Malawi, Lotus Resources, seal MDA deal for Kayelekera uranium mine

The government of Malawi has sealed a mine development agreement (MDA) with Lotus Resources to for redevelopment of the Kayelekera uranium mine.
Kayelekera uranium mine is an open cast uranium mine 52 kilometers west of the regional administrative and commercial centre Karonga in Malawi, Africa and was the country’s largest mine. Production at the mine has been paused since February 2014, due to a fall in global uranium prices
Mine development agreement
The MDA encompass a ten-year agreement stability period guaranteeing no adverse changes to the fiscal regime on the mine. It will feature a royalty rate set at 5% and a corporate tax rate of 30%. The MDA will also cover legal protections such as inclusion of tax losses from the acquisition, offering protection from disputes on tax refunds and the ability to restructure historical loans and tax losses on a tax-neutral basis.
In Malawi, the current Resources Rent Tax (RRT), which has been deemed unsuitable, will not apply to Lotus Resources. Instead, the government is proposing an alternative tax structure linked to uranium prices, and Lotus will be granted a waiver from the RRT until this new tax structure is implemented. Additionally, Lotus Resources has committed to a community development agreement, allocating 0.45% of the project’s revenue to community initiatives.

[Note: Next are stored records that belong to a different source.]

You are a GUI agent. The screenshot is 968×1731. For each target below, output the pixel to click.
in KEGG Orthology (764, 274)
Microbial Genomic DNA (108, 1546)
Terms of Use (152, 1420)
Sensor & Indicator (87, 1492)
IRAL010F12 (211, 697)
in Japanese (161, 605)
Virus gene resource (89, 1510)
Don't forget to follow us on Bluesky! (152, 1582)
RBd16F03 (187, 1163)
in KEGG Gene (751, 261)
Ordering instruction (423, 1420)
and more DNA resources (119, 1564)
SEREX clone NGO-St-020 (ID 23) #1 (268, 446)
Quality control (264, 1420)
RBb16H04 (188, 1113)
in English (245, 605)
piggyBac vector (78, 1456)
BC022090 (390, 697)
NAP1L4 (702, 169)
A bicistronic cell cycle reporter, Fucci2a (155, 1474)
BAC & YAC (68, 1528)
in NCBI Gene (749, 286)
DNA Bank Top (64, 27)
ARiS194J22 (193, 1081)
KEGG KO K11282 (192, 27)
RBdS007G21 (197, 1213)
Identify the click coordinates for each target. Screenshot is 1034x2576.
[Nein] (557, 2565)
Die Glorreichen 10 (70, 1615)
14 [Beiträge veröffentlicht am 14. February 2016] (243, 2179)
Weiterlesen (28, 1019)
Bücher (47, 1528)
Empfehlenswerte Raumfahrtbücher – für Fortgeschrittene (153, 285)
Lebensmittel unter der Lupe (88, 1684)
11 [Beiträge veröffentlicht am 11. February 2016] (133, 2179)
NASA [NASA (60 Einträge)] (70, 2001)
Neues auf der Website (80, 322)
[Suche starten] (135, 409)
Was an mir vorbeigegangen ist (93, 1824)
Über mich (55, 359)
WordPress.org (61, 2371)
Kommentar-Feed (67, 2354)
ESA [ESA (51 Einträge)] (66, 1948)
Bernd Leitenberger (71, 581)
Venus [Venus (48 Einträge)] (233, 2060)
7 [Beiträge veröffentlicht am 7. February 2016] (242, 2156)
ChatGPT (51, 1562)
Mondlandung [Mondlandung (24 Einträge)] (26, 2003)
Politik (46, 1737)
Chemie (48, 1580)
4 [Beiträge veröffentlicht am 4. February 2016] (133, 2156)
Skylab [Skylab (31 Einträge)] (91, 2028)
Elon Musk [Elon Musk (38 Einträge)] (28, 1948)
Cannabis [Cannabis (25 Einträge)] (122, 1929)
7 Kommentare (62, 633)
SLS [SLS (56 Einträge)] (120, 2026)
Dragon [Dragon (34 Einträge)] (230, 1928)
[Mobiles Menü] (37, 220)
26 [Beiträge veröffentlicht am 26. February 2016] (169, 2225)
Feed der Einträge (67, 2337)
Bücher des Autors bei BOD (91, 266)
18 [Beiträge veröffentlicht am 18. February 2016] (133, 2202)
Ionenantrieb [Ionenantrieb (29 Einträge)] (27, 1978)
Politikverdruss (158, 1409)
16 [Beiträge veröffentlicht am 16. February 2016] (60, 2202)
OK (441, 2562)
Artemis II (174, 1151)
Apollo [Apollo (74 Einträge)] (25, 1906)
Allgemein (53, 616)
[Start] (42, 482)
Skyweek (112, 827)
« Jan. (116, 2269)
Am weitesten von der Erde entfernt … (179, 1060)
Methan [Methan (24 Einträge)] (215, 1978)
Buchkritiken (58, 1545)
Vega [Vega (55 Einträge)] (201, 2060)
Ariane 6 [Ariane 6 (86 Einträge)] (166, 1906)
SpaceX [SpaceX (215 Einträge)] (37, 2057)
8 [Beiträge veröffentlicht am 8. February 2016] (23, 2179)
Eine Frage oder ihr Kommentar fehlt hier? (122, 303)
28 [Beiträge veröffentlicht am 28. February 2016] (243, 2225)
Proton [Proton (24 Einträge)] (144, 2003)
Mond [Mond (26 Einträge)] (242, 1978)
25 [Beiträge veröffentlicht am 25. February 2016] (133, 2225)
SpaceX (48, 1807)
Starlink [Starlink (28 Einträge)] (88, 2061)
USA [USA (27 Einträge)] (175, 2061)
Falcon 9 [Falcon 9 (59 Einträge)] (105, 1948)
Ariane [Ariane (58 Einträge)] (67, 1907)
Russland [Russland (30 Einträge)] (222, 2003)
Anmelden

Lotus’s immediate priorities include finalizing offtake negotiations with a pre-payment component for project financing and completing the front-end engineering design (FEED) programme. The company will also work on securing project financing, with Orimco, Lotus’s debt advisor, having identified potential financiers. Additionally, Lotus will finalize a power supply and power implementation agreement with Malawi’s electricity utility, ESCOM.